• Work instructions:
Extract each line of the data below and reproduce it verbatim, without changing a single character.

(Saved data entries)
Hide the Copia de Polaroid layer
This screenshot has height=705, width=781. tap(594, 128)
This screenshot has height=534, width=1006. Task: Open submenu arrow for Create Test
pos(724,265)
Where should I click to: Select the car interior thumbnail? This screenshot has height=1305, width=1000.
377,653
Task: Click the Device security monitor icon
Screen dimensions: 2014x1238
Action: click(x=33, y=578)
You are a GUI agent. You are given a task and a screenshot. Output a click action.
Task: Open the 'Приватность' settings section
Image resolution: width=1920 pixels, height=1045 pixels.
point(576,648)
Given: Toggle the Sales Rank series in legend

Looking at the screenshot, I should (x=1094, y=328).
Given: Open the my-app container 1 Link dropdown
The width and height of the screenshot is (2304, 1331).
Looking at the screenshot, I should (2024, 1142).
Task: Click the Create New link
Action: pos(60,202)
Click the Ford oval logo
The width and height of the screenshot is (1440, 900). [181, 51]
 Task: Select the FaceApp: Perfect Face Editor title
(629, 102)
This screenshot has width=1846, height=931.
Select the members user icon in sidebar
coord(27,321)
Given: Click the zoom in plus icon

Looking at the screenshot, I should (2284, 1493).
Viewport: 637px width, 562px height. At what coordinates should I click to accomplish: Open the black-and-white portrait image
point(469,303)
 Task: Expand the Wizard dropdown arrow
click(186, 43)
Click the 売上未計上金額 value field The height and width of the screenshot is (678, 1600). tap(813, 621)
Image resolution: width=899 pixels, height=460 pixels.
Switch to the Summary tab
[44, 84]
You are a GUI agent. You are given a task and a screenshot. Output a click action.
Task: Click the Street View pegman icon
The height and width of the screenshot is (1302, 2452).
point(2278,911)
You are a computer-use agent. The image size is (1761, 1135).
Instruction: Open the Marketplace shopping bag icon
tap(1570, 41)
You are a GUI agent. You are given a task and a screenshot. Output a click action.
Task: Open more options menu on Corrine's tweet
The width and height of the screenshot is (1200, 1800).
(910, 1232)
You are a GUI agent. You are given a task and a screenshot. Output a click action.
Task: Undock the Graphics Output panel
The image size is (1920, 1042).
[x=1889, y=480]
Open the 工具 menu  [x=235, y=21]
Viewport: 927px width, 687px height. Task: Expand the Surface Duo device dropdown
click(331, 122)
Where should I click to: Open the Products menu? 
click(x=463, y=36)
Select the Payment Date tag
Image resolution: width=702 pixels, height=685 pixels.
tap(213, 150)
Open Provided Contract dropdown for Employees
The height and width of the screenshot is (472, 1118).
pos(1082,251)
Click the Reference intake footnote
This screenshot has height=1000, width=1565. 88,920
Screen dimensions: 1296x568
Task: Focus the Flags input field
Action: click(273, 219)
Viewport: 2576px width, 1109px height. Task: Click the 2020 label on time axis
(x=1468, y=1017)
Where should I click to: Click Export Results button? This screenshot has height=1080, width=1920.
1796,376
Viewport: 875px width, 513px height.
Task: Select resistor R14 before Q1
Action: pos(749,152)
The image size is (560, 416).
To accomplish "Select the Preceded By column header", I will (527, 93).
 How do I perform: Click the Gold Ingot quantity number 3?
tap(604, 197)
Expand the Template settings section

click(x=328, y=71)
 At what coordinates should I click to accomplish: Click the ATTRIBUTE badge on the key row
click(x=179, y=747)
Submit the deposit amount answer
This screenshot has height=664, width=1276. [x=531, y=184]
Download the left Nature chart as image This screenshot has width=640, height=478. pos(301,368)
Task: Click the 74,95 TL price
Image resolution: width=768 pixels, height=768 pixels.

• Written solution:
Hide the Copia de Polaroid layer
This screenshot has height=705, width=781. tap(594, 128)
This screenshot has height=534, width=1006. Task: Open submenu arrow for Create Test
pos(724,265)
Where should I click to: Select the car interior thumbnail? This screenshot has height=1305, width=1000.
377,653
Task: Click the Device security monitor icon
Screen dimensions: 2014x1238
Action: click(x=33, y=578)
You are a GUI agent. You are given a task and a screenshot. Output a click action.
Task: Open the 'Приватность' settings section
Image resolution: width=1920 pixels, height=1045 pixels.
point(576,648)
Given: Toggle the Sales Rank series in legend

Looking at the screenshot, I should (x=1094, y=328).
Given: Open the my-app container 1 Link dropdown
The width and height of the screenshot is (2304, 1331).
Looking at the screenshot, I should (2024, 1142).
Task: Click the Create New link
Action: pos(60,202)
Click the Ford oval logo
The width and height of the screenshot is (1440, 900). [181, 51]
 Task: Select the FaceApp: Perfect Face Editor title
(629, 102)
This screenshot has width=1846, height=931.
Select the members user icon in sidebar
coord(27,321)
Given: Click the zoom in plus icon

Looking at the screenshot, I should (2284, 1493).
Viewport: 637px width, 562px height. At what coordinates should I click to accomplish: Open the black-and-white portrait image
point(469,303)
 Task: Expand the Wizard dropdown arrow
click(186, 43)
Click the 売上未計上金額 value field The height and width of the screenshot is (678, 1600). tap(813, 621)
Image resolution: width=899 pixels, height=460 pixels.
Switch to the Summary tab
[44, 84]
You are a GUI agent. You are given a task and a screenshot. Output a click action.
Task: Click the Street View pegman icon
The height and width of the screenshot is (1302, 2452).
point(2278,911)
You are a computer-use agent. The image size is (1761, 1135).
Instruction: Open the Marketplace shopping bag icon
tap(1570, 41)
You are a GUI agent. You are given a task and a screenshot. Output a click action.
Task: Open more options menu on Corrine's tweet
The width and height of the screenshot is (1200, 1800).
(910, 1232)
You are a GUI agent. You are given a task and a screenshot. Output a click action.
Task: Undock the Graphics Output panel
The image size is (1920, 1042).
[x=1889, y=480]
Open the 工具 menu  [x=235, y=21]
Viewport: 927px width, 687px height. Task: Expand the Surface Duo device dropdown
click(331, 122)
Where should I click to: Open the Products menu? 
click(x=463, y=36)
Select the Payment Date tag
Image resolution: width=702 pixels, height=685 pixels.
tap(213, 150)
Open Provided Contract dropdown for Employees
The height and width of the screenshot is (472, 1118).
pos(1082,251)
Click the Reference intake footnote
This screenshot has height=1000, width=1565. 88,920
Screen dimensions: 1296x568
Task: Focus the Flags input field
Action: click(273, 219)
Viewport: 2576px width, 1109px height. Task: Click the 2020 label on time axis
(x=1468, y=1017)
Where should I click to: Click Export Results button? This screenshot has height=1080, width=1920.
1796,376
Viewport: 875px width, 513px height.
Task: Select resistor R14 before Q1
Action: pos(749,152)
The image size is (560, 416).
To accomplish "Select the Preceded By column header", I will (527, 93).
 How do I perform: Click the Gold Ingot quantity number 3?
tap(604, 197)
Expand the Template settings section

click(x=328, y=71)
 At what coordinates should I click to accomplish: Click the ATTRIBUTE badge on the key row
click(x=179, y=747)
Submit the deposit amount answer
This screenshot has height=664, width=1276. [x=531, y=184]
Download the left Nature chart as image This screenshot has width=640, height=478. pos(301,368)
Task: Click the 74,95 TL price
Image resolution: width=768 pixels, height=768 pixels.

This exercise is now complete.